Messages in your dreams?

[Pearls Ep 150:  Bringing Sunday into the week.]

In yesterday’s Gospel reading St. Joseph receives a message from an Angel of the Lord, in a dream.

And so we’ve been looking at God and our dreams.   On Friday we looked at what may be the most important aspect of our dreams – not those that happen while we’re asleep, but those of our wakefulness.  We can be certain that God comes to us in our desires and aspirations – yes, He comes in His own good time and according to His plan, but there will come a time when we will be able to look back and see how He worked through the desires of our heart to achieve His perfect ends – you may well have experienced that for yourself.

What of the dreams of our sleeping?  Does God speak to us then?  You can find a great deal on this on the internet.  The bottom line is that of all the ways God speaks to us, messages in our dreams are the least likely and need to be handled with the greatest care.

There are three general ways that God reveals himself to us:

  • Daily events of life: many times God is speaking to us in the most “ordinary” moments – such as a kind word from a family member, or a stranger.   Other times it will be through those “coincidences” that turn out to not be mere coincidences.  Often we recognize the significance of these moments when we reflect back on them at the end of the day.
  • Spiritual messages and promptings: this includes messages we receive during meditation and promptings of the Holy Spirit.  Discernment is required, especially if the message or prompting calls for drastic action on our part.

And then, there are messages we receive in dreams.  Both St.

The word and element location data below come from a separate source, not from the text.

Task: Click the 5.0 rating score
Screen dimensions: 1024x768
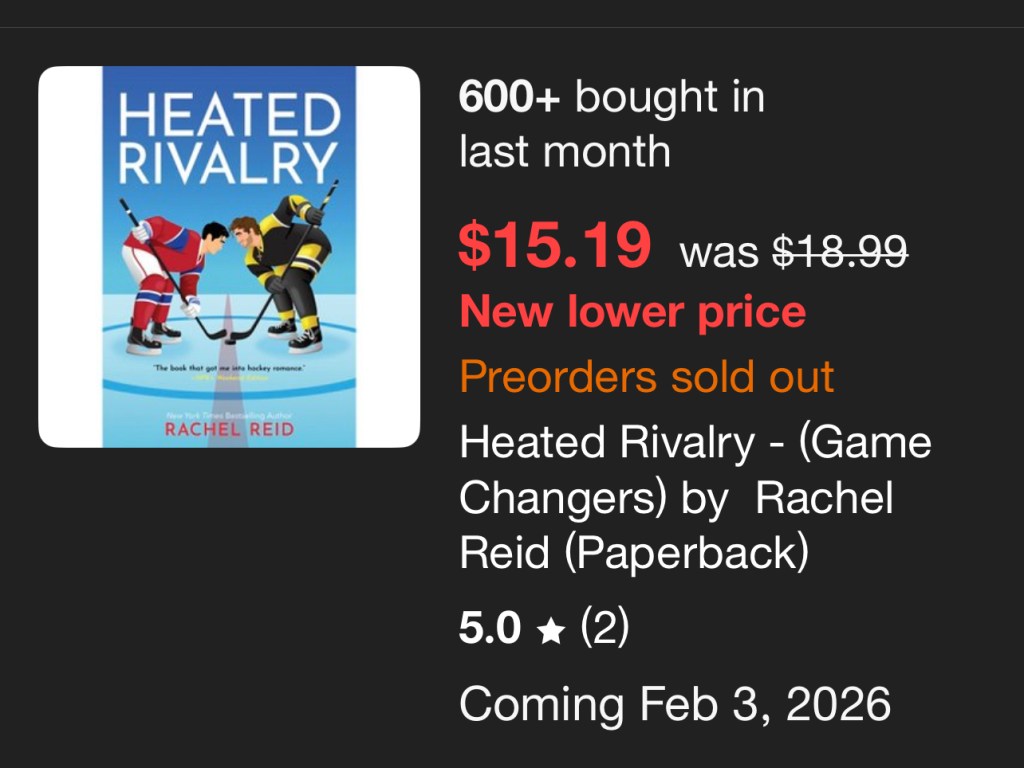Action: (491, 630)
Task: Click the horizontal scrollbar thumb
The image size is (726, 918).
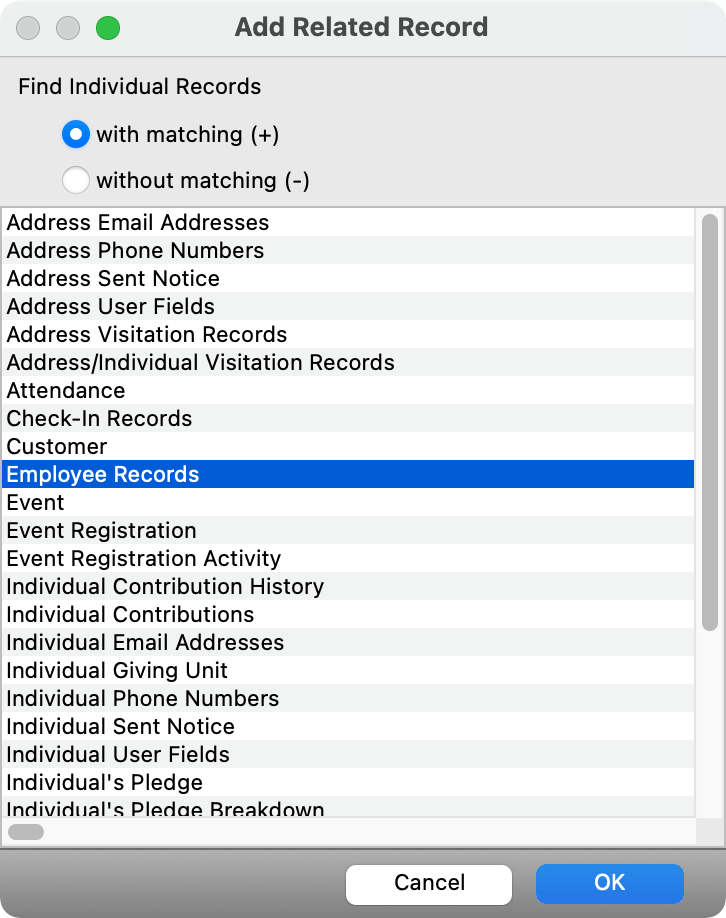Action: tap(26, 832)
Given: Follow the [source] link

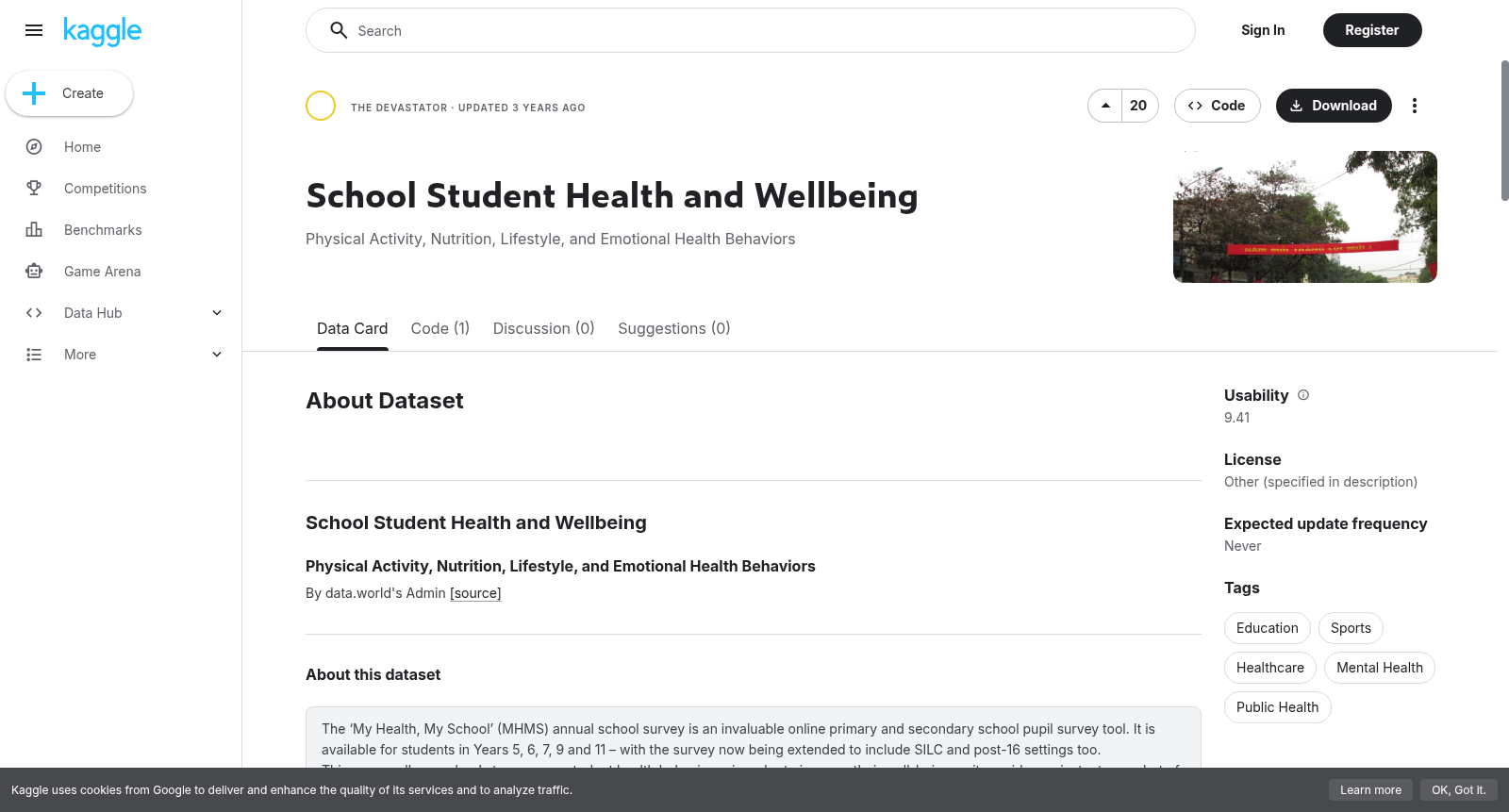Looking at the screenshot, I should 475,593.
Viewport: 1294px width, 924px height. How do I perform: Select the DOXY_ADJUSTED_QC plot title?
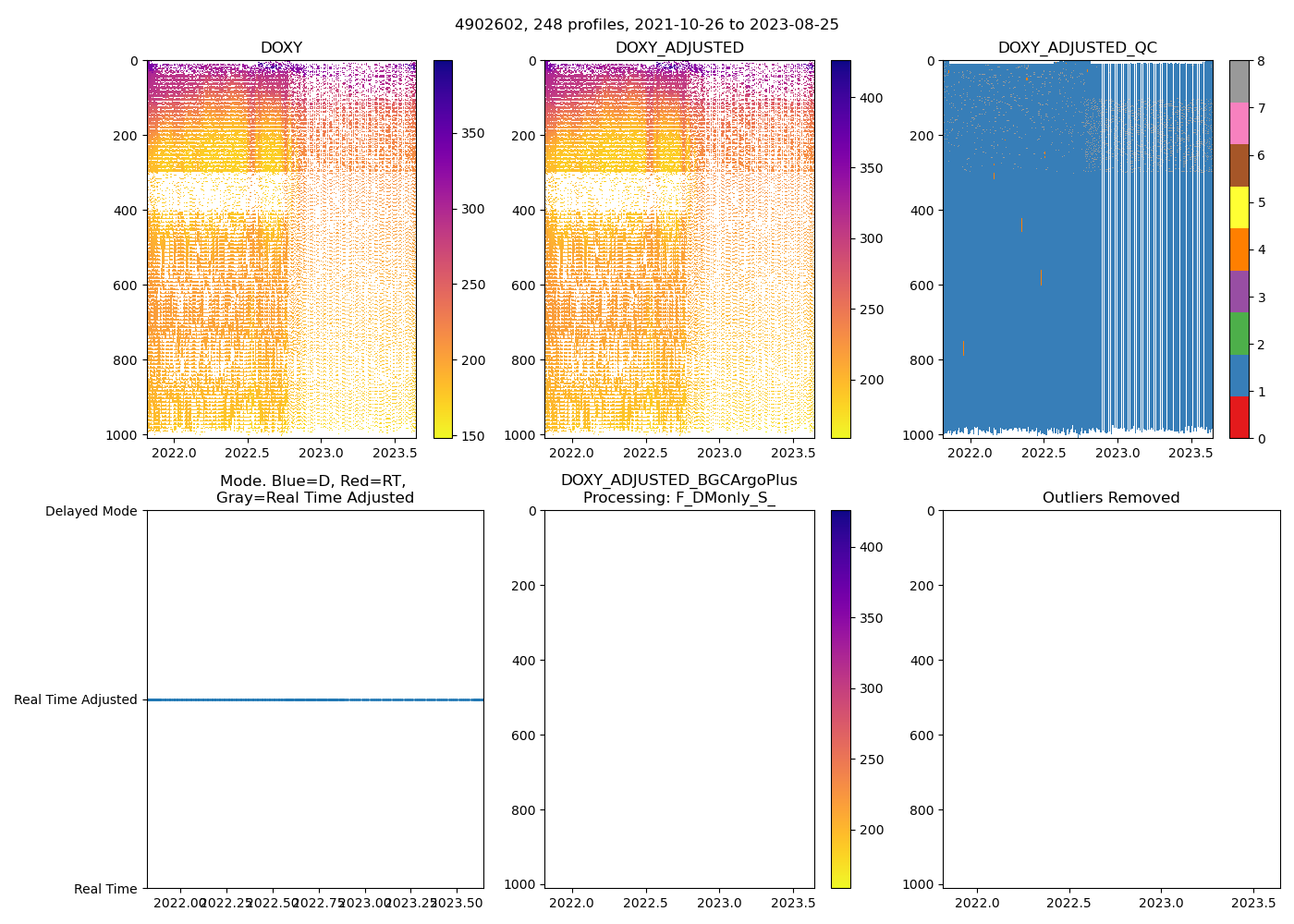click(x=1077, y=48)
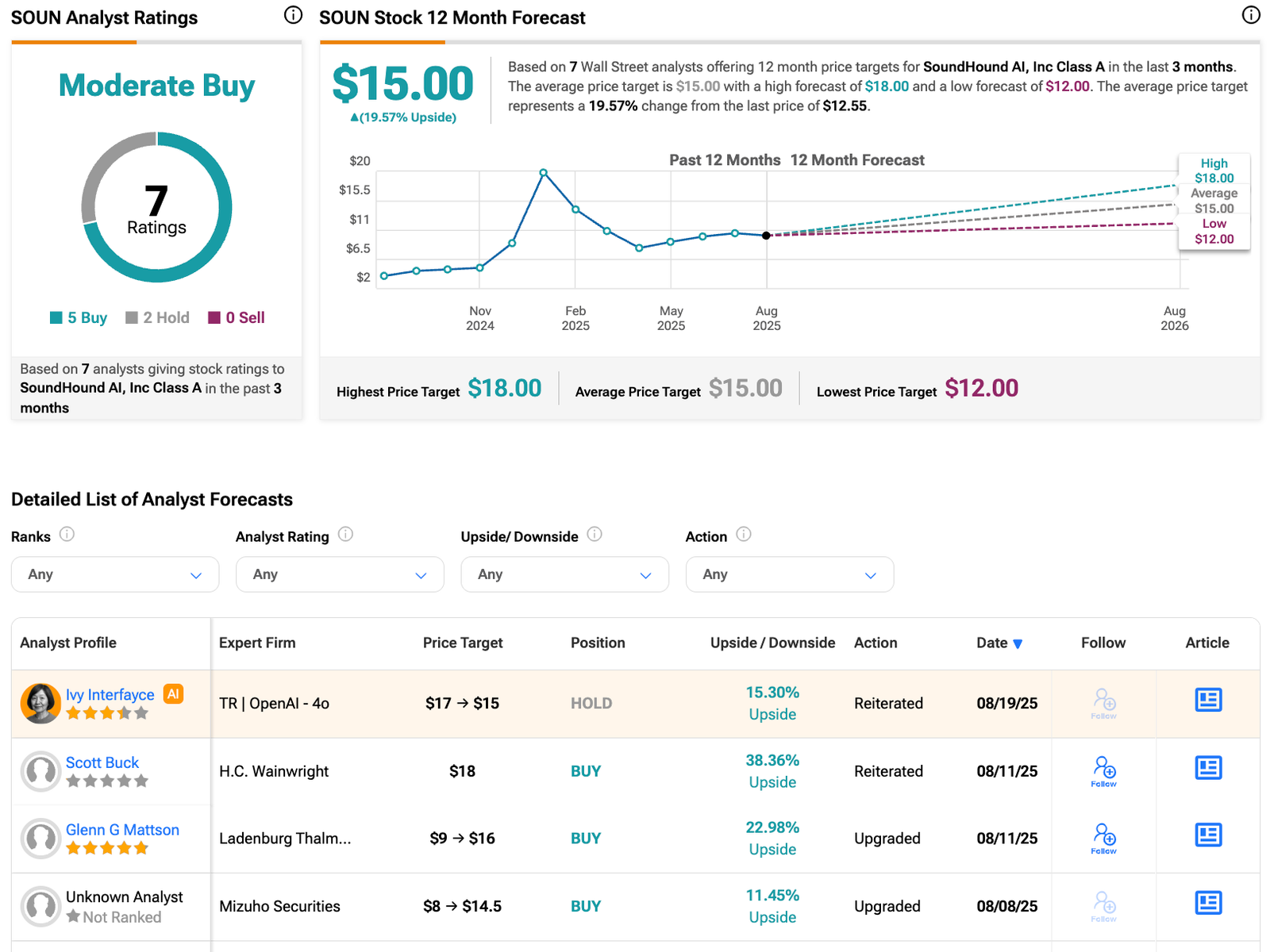This screenshot has height=952, width=1270.
Task: Click info icon next to 12 Month Forecast
Action: (1250, 15)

Augustine and St. Thomas Aquinas comment on messages in dreams.  The short of it, particularly on the part of Aquinas, is that messages in our dreams are most often coming from our own subconscious (or from the enemy).  Aquinas also notes that the more pure our life is, the pure our dreams will be!

The Catholic Encyclopedia has much to say about dreams (in the tradition of Augustine and Aquinas, as well as modern psychotherapists), and sums it up thusly, “until more is known about the dynamics of dreams and about the relationship between conscious and unconscious life, great caution should regulate attempts to use dreams as a technique of spiritual guidance.”

So what to do with our dreams?  First off, as with everything else in our life, and as St. Ignatius would say – pay attention.  Even in the ordinary course of life our dreams are revealing what is happening in our subconscious.  Our dreams especially reveal the things that are causing us anxiety – and those are the things we need to turn over to the Lord.

And if there is a persistent message that we sense may have a supernatural source, that is something to bring to a spiritual director, as well as testing and discerning in the usual ways – bringing it to prayer; subjecting it to our own reason (e.g. is the message of the dream asking us to do something that is contrary to our state in life, or contrary to the faith?); and watching for independent sources of confirmation.

Much like with St. Joseph, it seems that if God is truly sending us a message in our dreams, it will be something so unmistakably from Him that we will be able to readily confirm it our heart and mind.

Steve and Karen Smith

Interior Life

 

Postscript:  Matthew 1:18-24

This is how the birth of Jesus Christ came about.

When his mother Mary was betrothed to Joseph, but before they lived together, she was found with child through the Holy Spirit.  Joseph her husband, since he was a righteous man, yet unwilling to expose her to shame, decided to divorce her quietly.

Such was his intention when, behold, the angel of the Lord appeared to him in a dream and said, “Joseph, son of David, do not be afraid to take Mary your wife into your home.  For it is through the Holy Spirit that this child has been conceived in her.  She will bear a son and you are to name him Jesus, because he will save his people from their sins.”

All this took place to fulfill what the Lord had said through the prophet: Behold, the virgin shall conceive and bear a son, and they shall name him Emmanuel, which means “God is with us.”